The list_filter function filters all elements of the input list for which the lambda function returns true.

Here is an example using list_filter from a discussion on our Discord where the user wanted to remove the element at index idx from each list.

CREATE OR REPLACE MACRO remove_idx(l, idx) AS (
    list_filter(l, (_, i) -> i != idx)
);

So far, we've primarily focused on showcasing our lambda function support in this blog post. Yet, there are often many possible paths with SQL and its rich dialects. We couldn't help but show how we can achieve the same functionality with some of our other native list functions. In this case, we used list_slice and list_concat.

CREATE OR REPLACE MACRO remove_idx(l, idx) AS (
    l[:idx - 1] || l[idx + 1:]
);

list_reduce

Most recently, we've added list_reduce, which applies a lambda function to an accumulator value. The accumulator is the result of the previous lambda function and is also what the function ultimately returns.

We took the following example from a discussion on GitHub. The user wanted to use a lambda to validate BSN numbers, the Dutch equivalent of social security numbers. A BSN must be 8 or 9 digits, but to limit our scope we'll just focus on BSNs that are 9 digits long. After multiplying each digit by its index, from 9 down to 2, and the last digit by -1, the sum must be divisible by 11 to be valid.

Setup

For our example, we assume that input BSNs are of type INTEGER[].

CREATE OR REPLACE TABLE bsn_tbl AS
    FROM VALUES
        ([2, 4, 6, 7, 4, 7, 5, 9, 6]),
        ([1, 2, 3, 4, 5, 6, 7, 8, 9]),
        ([7, 6, 7, 4, 4, 5, 2, 1, 1]),
        ([8, 7, 9, 0, 2, 3, 4, 1, 7]),
        ([1, 2, 3, 4, 5, 6, 7, 8, 9, 0])
        tbl(bsn);

Solution

When this problem was initially proposed, DuckDB didn't have support for list_reduce. Instead, the user came up with the following:

CREATE OR REPLACE MACRO valid_bsn(bsn) AS (
    list_sum(
        [array_extract(bsn, x)::INTEGER * (IF (x = 9, -1, 10 - x))
        FOR x IN range(1, 10, 1)]
    ) % 11 = 0
);

With list_reduce, we can rewrite the query as follows. We also added a check validating that the length is always nine digits.

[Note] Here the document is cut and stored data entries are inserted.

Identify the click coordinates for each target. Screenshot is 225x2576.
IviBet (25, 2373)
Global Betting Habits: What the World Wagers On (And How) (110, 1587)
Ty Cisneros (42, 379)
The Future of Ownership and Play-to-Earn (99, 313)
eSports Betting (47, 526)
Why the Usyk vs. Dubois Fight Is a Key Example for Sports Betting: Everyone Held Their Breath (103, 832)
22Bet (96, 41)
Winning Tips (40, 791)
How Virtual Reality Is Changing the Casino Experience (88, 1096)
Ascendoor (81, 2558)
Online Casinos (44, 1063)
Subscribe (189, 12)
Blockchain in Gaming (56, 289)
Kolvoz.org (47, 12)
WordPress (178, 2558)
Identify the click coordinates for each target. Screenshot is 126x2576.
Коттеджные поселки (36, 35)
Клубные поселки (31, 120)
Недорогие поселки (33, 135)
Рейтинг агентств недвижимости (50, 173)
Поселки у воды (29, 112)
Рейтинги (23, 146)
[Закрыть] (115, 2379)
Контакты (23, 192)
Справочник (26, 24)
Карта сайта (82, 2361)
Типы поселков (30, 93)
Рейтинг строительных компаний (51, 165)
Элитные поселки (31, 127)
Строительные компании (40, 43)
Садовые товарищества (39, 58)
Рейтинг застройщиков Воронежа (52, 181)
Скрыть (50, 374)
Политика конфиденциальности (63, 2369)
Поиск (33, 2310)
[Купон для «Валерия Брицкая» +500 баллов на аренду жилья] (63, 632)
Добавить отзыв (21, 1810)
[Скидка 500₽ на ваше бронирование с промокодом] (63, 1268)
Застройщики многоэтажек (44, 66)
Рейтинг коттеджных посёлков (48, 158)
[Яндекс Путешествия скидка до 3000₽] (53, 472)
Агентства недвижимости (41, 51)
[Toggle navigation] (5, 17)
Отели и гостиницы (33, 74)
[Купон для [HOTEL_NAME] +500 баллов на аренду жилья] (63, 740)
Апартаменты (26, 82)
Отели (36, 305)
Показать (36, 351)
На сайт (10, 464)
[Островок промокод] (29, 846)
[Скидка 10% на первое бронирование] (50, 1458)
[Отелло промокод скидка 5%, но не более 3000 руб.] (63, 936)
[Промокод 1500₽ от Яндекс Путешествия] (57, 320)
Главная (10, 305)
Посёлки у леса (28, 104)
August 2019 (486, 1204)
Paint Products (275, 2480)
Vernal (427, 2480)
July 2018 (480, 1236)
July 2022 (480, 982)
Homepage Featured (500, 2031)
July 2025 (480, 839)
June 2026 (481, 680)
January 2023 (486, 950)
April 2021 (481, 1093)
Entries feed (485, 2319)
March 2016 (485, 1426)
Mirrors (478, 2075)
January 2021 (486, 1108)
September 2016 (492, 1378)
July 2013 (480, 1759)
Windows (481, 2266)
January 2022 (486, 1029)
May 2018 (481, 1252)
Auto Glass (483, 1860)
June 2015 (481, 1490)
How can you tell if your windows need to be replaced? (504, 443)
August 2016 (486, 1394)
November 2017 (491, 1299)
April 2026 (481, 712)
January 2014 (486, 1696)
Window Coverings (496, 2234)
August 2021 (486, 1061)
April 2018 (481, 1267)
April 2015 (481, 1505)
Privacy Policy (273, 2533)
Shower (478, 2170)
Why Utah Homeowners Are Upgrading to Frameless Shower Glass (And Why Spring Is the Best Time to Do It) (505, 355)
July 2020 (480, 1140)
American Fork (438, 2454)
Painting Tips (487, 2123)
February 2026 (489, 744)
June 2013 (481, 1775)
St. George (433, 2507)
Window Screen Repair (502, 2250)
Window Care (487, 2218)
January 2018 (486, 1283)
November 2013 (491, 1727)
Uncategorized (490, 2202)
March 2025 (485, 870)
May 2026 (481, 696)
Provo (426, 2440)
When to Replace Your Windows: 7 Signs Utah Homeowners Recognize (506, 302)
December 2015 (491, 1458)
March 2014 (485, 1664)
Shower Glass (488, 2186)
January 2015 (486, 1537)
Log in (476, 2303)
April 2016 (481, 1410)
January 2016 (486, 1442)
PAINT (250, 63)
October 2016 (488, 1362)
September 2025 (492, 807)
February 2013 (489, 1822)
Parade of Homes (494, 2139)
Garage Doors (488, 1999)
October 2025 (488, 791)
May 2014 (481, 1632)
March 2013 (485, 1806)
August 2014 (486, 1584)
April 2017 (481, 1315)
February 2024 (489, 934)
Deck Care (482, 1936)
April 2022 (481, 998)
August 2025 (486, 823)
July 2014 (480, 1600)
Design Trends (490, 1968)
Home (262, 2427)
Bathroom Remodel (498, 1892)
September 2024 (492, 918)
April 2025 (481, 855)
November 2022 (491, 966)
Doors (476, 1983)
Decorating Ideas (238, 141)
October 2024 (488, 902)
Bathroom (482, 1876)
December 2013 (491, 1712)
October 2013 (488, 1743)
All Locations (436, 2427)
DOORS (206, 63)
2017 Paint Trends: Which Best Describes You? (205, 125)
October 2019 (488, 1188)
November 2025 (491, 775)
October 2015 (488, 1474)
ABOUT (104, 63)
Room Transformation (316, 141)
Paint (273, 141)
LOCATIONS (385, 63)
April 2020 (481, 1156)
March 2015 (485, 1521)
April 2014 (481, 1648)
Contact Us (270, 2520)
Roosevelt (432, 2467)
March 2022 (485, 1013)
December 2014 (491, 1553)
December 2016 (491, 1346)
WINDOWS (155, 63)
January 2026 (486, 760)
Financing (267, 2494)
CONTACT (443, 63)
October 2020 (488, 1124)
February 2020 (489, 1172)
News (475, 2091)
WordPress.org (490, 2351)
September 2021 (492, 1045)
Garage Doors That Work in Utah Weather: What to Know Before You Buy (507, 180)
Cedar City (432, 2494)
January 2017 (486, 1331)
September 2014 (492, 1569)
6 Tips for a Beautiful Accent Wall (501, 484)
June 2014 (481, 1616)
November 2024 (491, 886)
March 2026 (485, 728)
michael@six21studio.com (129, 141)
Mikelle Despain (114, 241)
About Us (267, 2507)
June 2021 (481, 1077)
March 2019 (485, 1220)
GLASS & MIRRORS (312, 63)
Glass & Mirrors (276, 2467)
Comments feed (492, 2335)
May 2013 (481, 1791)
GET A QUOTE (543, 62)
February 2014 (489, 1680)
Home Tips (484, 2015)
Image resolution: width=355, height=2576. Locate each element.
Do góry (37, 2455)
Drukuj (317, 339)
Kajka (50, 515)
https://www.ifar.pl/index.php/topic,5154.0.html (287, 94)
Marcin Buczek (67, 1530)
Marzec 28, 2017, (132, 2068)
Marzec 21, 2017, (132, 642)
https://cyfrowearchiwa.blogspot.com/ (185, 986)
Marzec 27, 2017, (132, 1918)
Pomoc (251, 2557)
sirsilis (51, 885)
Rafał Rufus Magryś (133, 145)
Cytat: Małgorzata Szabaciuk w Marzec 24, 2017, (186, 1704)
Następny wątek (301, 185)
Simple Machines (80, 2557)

CREATE OR REPLACE MACRO valid_bsn(bsn) AS (
    list_reduce(list_reverse(bsn),
        (x, y, i) -> IF (i = 1, -x, x) + y * (i + 1)) % 11 = 0
    AND len(bsn) = 9
);

Using our macro with the example table we get the following result:

SELECT bsn, valid_bsn(bsn) AS valid
FROM bsn_tbl;
┌────────────────────────────────┬─────────┐
│              bsn               │  valid  │
│            int32[]             │ boolean │
├────────────────────────────────┼─────────┤
│ [2, 4, 6, 7, 4, 7, 5, 9, 6]    │ true    │
│ [1, 2, 3, 4, 5, 6, 7, 8, 9]    │ false   │
│ [7, 6, 7, 4, 4, 5, 2, 1, 1]    │ true    │
│ [8, 7, 9, 0, 2, 3, 4, 1, 7]    │ true    │
│ [1, 2, 3, 4, 5, 6, 7, 8, 9, 0] │ false   │
└────────────────────────────────┴─────────┘

Conclusion

Native nested type support is critical for analytical systems. As such, DuckDB offers native nested type support and many functions to work with these types directly. These functions make working with nested types easier and substantially faster. In this blog post, we looked at the technical details of working with nested types by diving into our list_transform function. Additionally, we highlighted various use cases that we came across in our community.